- [Text section]:
**********

================================================ Overview

This repository is a RISC-V SoftCPU Contest entry. It implement 3 SoC :

• Igloo2Perf : Performant Microsemi IGLOO®2 implementation
• Up5kPerf : Performance Lattice iCE40 UltraPlus™ implementation
• Up5kArea : Small Lattice iCE40 UltraPlus™ implementation

For each of those SoC a port was made for a physical board :

• Igloo2PerfCreative : https://www.microsemi.com/existing-parts/parts/143948
• Up5kPerfEvn : https://www.latticesemi.com/Products/DevelopmentBoardsAndKits/iCE40UltraPlusBreakoutBoard
• Up5kAreaEvn : https://www.latticesemi.com/Products/DevelopmentBoardsAndKits/iCE40UltraPlusBreakoutBoard

There are some general informations :

• Hardware description made with SpinalHDL/Scala
• CPU used in SoCs is VexRiscv
• Netlist exported in Verilog
• Simulations made with Verilator
• Pass all RV32I compliance tests
• Zephyr OS ready

There is some informations about VexRiscv (CPU used) :

• Hosted on https://github.com/SpinalHDL/VexRiscv
• Implement RV32I[M][C]
• Optimized for FPGA
• Pipelined CPU with a parametrable number of stages : (Fetch -> 0 .. x stages) Decode Execute [Memory] [Writeback]
• Deeply parametrable via a system of plugins and a dataflow hardware description layer implemented on the top of SpinalHDL/Scala

================================================ Requirements

This repository was developed on a Linux VM. Only the Libero synthesis and the serial ports interaction where done on Windows.

This repository has some git submodules (Zephyr, compliance, VexRiscv), you need to clone it recursively:

.. code-block:: sh

git clone https://github.com/SpinalHDL/VexRiscvSoftcoreContest2018.git --recursive

Requirements :

• Verilator
• Icestorm
• Libero 11.8 SP2 (11.8.2.4)
• Icecube 2 2017.08.27940
• Zephyr SDK
• Java JDK 8, to regenerate the netlist
• SBT, to regenerate the netlist
• Python 2.7, to generate the igloo2 SPI flash programmation files

================================================ Repository structure

• makefile : Contain most of the commands you will need

• hardware

  • scala : Contain the SpinalHDL/Scala hardware description of the SoCs
  • netlist : Contain the verilog files generated by SpinalHDL
  • synthesis : Contain the synthesis projects (Icestorm, Icecube2, Libero)

**********

- [Set task 1]: Reproduce, word for word, the passage of the SoftCPU contest repository description that starts at the words "This repository has" and ends at "11.8 SP2 (11.8.2.4)".

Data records
**********

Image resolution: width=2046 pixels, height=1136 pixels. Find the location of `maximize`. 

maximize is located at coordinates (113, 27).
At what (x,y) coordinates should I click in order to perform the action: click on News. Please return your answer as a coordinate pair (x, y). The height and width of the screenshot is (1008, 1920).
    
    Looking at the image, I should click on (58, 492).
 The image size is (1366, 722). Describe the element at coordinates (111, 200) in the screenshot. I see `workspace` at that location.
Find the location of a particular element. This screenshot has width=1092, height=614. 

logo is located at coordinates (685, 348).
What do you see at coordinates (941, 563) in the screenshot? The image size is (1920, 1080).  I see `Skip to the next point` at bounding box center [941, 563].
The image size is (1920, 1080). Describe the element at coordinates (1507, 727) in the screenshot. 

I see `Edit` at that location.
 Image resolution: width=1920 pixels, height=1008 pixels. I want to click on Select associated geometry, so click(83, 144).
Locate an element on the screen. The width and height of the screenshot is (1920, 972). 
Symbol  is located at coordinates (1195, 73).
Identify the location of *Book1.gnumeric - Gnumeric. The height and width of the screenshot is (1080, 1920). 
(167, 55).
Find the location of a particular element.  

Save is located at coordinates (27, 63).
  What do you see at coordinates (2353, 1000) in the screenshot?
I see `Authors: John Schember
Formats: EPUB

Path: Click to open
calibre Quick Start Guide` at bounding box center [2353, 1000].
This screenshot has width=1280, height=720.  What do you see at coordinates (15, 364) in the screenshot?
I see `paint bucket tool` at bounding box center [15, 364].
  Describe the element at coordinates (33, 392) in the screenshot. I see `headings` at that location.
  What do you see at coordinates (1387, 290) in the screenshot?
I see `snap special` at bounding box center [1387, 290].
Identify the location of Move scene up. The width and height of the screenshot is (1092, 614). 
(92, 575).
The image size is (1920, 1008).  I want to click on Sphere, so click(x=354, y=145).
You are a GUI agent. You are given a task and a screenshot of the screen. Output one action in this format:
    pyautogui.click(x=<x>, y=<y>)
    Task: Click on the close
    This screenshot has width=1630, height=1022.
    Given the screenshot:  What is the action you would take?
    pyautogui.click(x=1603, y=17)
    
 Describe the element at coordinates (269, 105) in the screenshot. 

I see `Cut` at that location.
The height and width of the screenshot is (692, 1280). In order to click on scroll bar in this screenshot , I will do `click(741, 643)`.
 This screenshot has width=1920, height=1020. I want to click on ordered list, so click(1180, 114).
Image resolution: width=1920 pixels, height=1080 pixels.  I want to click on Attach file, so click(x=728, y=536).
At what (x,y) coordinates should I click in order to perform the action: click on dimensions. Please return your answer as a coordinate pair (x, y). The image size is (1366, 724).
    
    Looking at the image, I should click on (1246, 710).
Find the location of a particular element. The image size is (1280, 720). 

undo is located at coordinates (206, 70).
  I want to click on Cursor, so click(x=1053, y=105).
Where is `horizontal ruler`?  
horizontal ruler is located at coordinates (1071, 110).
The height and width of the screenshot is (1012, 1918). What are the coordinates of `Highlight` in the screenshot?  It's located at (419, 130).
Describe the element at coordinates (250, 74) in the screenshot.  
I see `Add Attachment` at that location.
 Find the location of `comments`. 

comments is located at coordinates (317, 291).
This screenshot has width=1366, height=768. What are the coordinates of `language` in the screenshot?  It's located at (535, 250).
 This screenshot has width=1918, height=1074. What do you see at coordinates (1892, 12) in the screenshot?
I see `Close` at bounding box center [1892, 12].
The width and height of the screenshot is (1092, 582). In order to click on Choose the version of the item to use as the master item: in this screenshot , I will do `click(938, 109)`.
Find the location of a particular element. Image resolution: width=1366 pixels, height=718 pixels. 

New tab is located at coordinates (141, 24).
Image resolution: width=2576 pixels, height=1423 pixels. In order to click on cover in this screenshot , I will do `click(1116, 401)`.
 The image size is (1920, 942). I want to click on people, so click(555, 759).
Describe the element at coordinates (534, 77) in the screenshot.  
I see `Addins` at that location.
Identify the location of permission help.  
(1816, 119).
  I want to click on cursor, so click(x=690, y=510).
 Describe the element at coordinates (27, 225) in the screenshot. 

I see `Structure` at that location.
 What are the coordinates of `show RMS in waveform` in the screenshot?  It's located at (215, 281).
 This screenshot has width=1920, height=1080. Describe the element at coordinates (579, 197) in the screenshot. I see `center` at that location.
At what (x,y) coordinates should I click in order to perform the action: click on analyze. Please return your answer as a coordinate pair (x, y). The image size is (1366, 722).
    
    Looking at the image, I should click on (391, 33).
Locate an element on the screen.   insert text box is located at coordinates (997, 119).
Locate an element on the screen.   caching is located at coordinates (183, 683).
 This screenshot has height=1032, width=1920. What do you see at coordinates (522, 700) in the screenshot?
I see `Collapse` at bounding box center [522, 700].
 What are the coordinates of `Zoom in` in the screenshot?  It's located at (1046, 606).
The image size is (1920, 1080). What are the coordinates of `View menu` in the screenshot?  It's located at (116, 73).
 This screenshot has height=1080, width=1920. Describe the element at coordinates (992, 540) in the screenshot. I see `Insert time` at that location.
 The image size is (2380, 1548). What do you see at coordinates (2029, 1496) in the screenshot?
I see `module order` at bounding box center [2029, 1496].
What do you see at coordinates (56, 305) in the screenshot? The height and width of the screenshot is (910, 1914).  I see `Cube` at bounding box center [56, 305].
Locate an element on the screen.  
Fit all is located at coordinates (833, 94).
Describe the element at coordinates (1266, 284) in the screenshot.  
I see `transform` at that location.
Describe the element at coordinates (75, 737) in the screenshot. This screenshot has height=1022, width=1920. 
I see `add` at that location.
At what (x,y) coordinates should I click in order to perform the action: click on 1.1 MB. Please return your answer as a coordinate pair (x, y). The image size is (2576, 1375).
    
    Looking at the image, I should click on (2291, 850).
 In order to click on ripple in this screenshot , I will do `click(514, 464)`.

**********

- [Set task 2]: Copy the entries verbatim from their first line through the line containing "maximize is located at coordinates (113, 27).", both ends included, and nothing more.

- [Response 1]:
This repository has some git submodules (Zephyr, compliance, VexRiscv), you need to clone it recursively:

.. code-block:: sh

git clone https://github.com/SpinalHDL/VexRiscvSoftcoreContest2018.git --recursive

Requirements :

• Verilator
• Icestorm
• Libero 11.8 SP2 (11.8.2.4)

- [Response 2]:
Image resolution: width=2046 pixels, height=1136 pixels. Find the location of `maximize`. 

maximize is located at coordinates (113, 27).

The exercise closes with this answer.